Cy Young Finalists. Best and Worst Stats. Simple as that.

Hyun-Jin Ryu by Keith Allison is licensed under CC BY-SA 2.0

NL Cy Young: The Best and Worst Stats


Estimated Reading Time: 3 Minutes

Jacob deGrom – SP, New York Mets

Best: 7.3 WAR (NL Leader for Pitchers)

Could I have gone with his NL-leading 255 strikeouts? Sure. Could I have gone with his .191 opponent average in games where he got 0-2 runs of support? Sure. Instead, I’m going with WAR, because it’s easy.

It’s easy to look at deGrom’s 7.3 WAR and see just how solid he was or the Mets in 2019. In regards to the entire MLB, deGrom’s evaluation was the highest in the National League and 4th overall within the entire league. World Series MVP Stephen Strasburg finished the year at 6.3, a full point below deGrom.

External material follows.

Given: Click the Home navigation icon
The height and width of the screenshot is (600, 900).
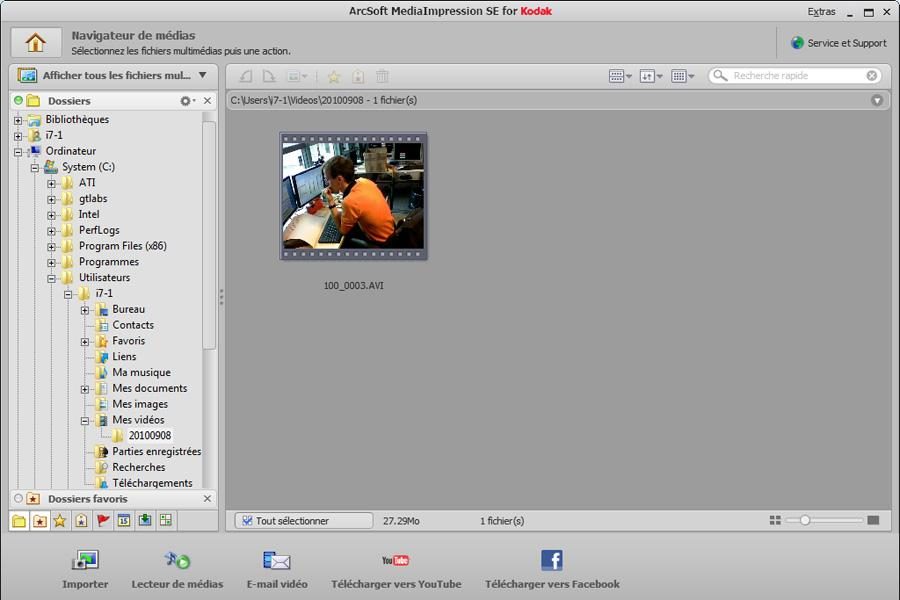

There was no better pitcher, across the league, to take the mound in 2019. Flat out.

Worst: 11-8 Record

Once again, the team the Jacob deGrom plays for let him down. Last year’s 2018 Cy Young award conversation focused on the issue of whether or not a pitcher with a 10-9 record and a 1.70 ERA could win the prestigious honors.

The 29 first-place votes he got provided a resounding “YES.”

And yet here we are again. Discussing the merit of a good pitcher on a bad team. The other pitchers in the running were on teams that made it to the playoffs, and one who subsequently won the World Series, whereas deGrom found himself grinding out starts for the godforsaken New York Mets.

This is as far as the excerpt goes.